L’Observateur permanent a rappelé que le pape François avait déclaré urgent d’ouvrir des couloirs humanitaires et d’accueillir ceux qui fuient.  Il a exprimé sa reconnaissance aux États qui offrent une assistance humanitaire à ceux qui sont dans le besoin, tant en Ukraine que dans les pays voisins, dans lesquels de nombreux Ukrainiens ont cherché la sécurité.  Il a aussi rappelé l’appel lancé par le pape à l’observation, mercredi 2 mars, d’un jour de proximité avec les souffrances du peuple ukrainien, « pour sentir que nous sommes tous frères et sœurs, et pour implorer de Dieu la fin de la guerre ».  

Se disant convaincu qu’il existe « toujours du temps pour la bonne volonté, encore de la place pour la négociation, de la place pour l’exercice d’une sagesse qui peut empêcher la prédominance de l’intérêt partisan, sauvegarder les aspirations légitimes de chacun, et épargner au monde la folie et les horreurs de la guerre », Mgr Caccia a souhaité que cette session extraordinaire d’urgence de l’Assemblée générale puisse faire progresser les efforts en ce sens.

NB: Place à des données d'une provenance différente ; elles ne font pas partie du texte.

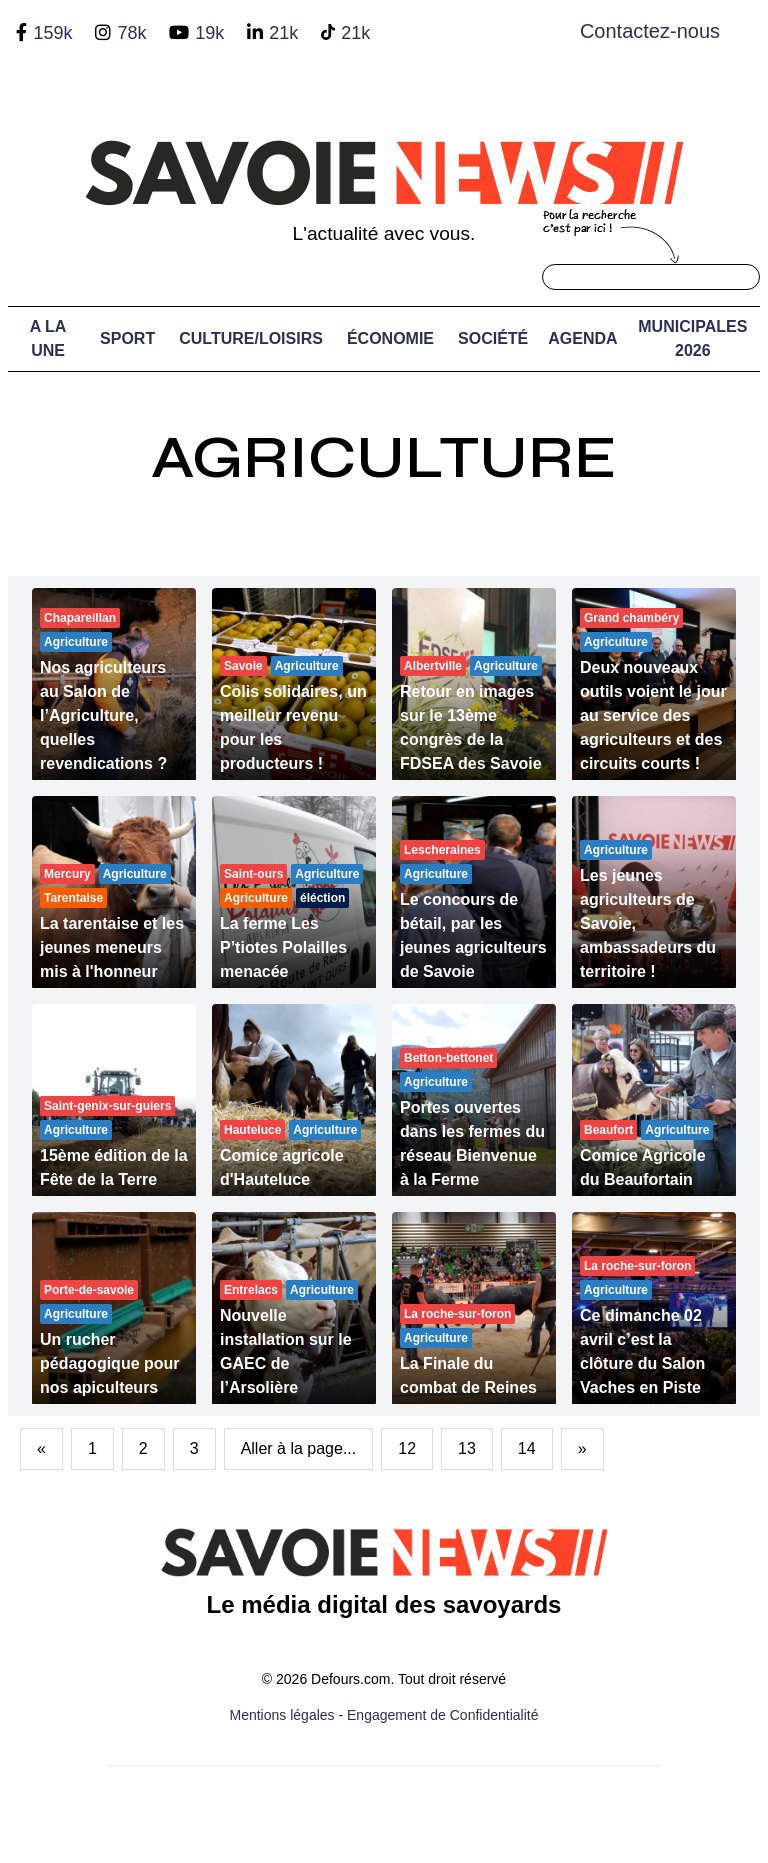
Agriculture (384, 457)
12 (407, 1448)
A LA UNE (48, 338)
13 (467, 1448)
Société (493, 338)
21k (283, 33)
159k (52, 33)
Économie (390, 338)
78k (131, 33)
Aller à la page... (299, 1448)
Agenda (582, 338)
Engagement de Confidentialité (442, 1715)
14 (527, 1448)
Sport (127, 338)
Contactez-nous (650, 31)
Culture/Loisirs (251, 338)
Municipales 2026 (692, 338)
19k (209, 33)
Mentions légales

L’Observateur permanent de l’Ordre souverain de Malte, M. PAUL BERESFORD-HILL, a expliqué qu’en huit ans de conflit, l’ambassade de l’Ordre en Ukraine avait fourni un soutien, des conseils et une aide matérielle considérables aux citoyens ukrainiens et aux résidents non ukrainiens du pays qui sont dans le besoin.  Alors que la crise actuelle voit plusieurs villes et villages attaqués et bombardés, forçant les familles à quitter leurs maisons et à chercher refuge ailleurs.  Si certains réfugiés disposent de moyens suffisants pour voyager et trouver refuge par eux-mêmes, ou bénéficient de la double nationalité avec des pays voisins, la majorité n’ont pas les ressources nécessaires, a expliqué la représentante.  Les agences des Nations Unies prédisent qu’un exode potentiel de réfugiés de plus de six millions de personnes pourrait résulter de cette crise.

De nombreuses personnes âgées, malades ou handicapées sont incapables d’échapper aux bombardements et au stress et l’Ordre de Malte est autant préoccupé par leur sort que par celui de ceux qui ont réussi à partir.  Son personnel et ses bénévoles, dans les principaux centres de population en Ukraine, continuent de leur fournir de l’aide dans la mesure du possible.  Le long de la frontière avec l’Ukraine, plus de 5 000 personnes, et des dizaines de milliers de bénévoles font leur possible pour offrir aux personnes déplacées des plats chauds et des boissons, dispenser des soins aux victimes de blessures et d’accidents, des conseils et un soutien émotionnel.  L’Observateur permanent a expliqué que l’Ordre coordonne ses activités avec des agences d’aide internationales, telles que la Croix-Rouge et le HCR, et qu’il est engagé dans un programme international de collecte de fonds pour garantir que des ressources adéquates continuent d’être disponibles pour le soutien aux nécessiteux.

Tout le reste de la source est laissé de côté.